Reaction intermediates and single turnover rate constants for the oxidation of heme by human heme oxygenase-1

Heme oxygenase converts heme to biliverdin, iron, and CO in a reaction with two established intermediates, alpha-meso-hydroxyheme and verdoheme. Transient kinetic studies show that the conversion of Fe3+-heme to Fe3+-verdoheme is biphasic. Electron transfer to the heme (0.11 s(-1) at 4 degrees C and 0.49 s(-1) at 25 degrees C) followed by rapid O-2 binding yields the ferrous dioxy complex. Transfer of an electron (0.056 s(-1) at 4 degrees C and 0.21 s(-1) at 25 degrees C) to this complex triggers the formation of alpha-meso-hydroxyheme and its subsequent O-2-dependent fragmentation to Fe3+-verdoheme. The conversion of Fe3+ verdoheme to Fe3+-biliverdin is also biphasic. Thus, reduction of Fe3+ to Fe2+-verdoheme (0.15 s(-1) at 4 degrees C and 0.55 s(-1) at 25 degrees C) followed by O-2 binding and an electron transfer produces Fe3+-biliverdin (0.025 s(-1) at 4 degrees C and 0.10 s(-1) at 25 degrees C). The conversion of Fe3+-biliverdin to free biliverdin is triphasic. Reduction of Fe3+-biliverdin (0.035 s(-1) at 4 degrees C and 0.15 s(-1) at 25 degrees C), followed by rapid release of Fe2+ (0.19 s(-1) at 4 degrees C and 0.39 s(-1) at 25 degrees C), yields the biliverdin-enzyme complex from which biliverdin slowly dissociates (0.007 s(-1) at 4 degrees C and 0.03 s(-1) at 25 degrees C).

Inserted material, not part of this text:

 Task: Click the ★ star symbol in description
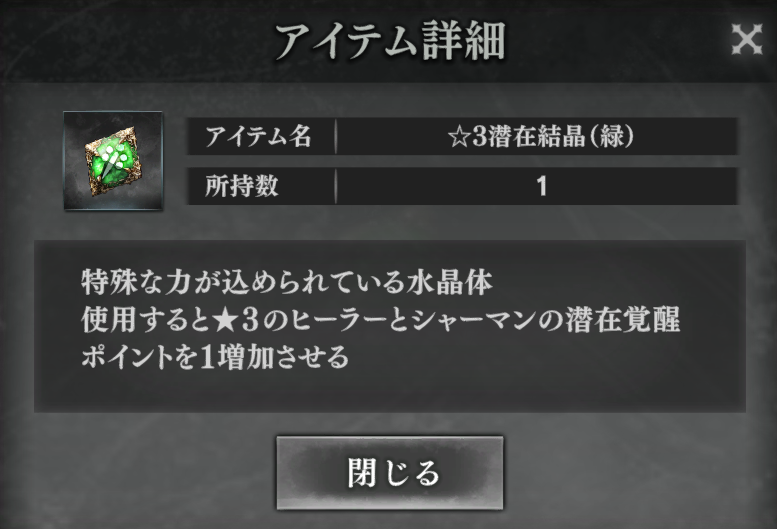[x=225, y=320]
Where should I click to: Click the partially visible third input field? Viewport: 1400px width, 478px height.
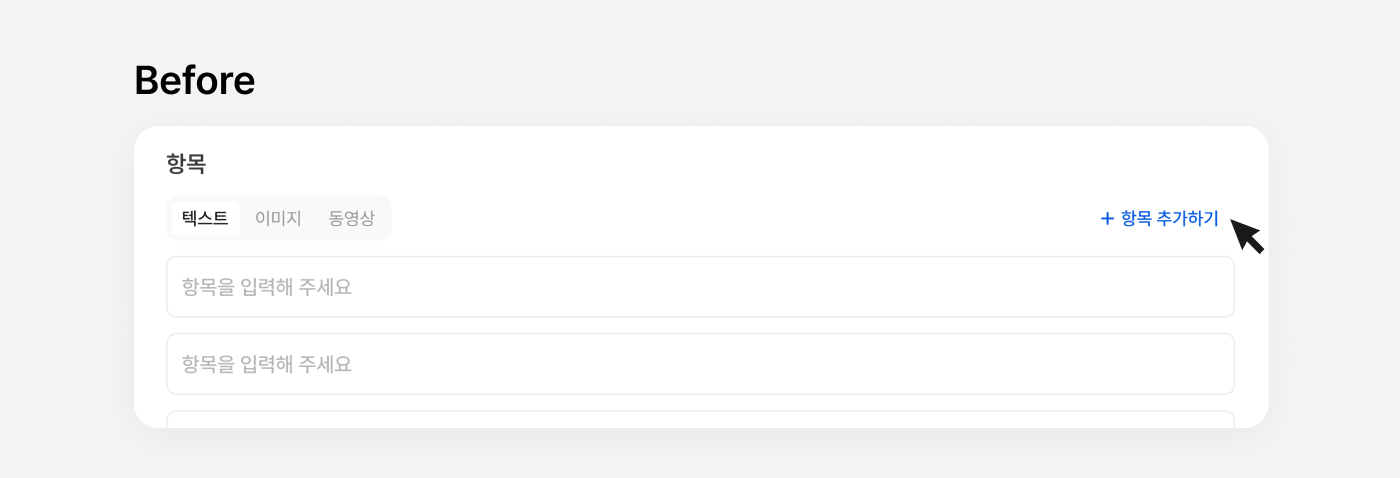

The rate of Fe2+ release agrees with the rate of Fe3+-biliverdin reduction. Fe2+ release clearly precedes biliverdin dissociation. In the absence of biliverdin reductase, biliverdin release is the rate-limiting step, but in its presence biliverdin release is accelerated and the overall rate of heme degradation is limited by the conversion of Fe2+-verdoheme to the Fe3+-biliverdin.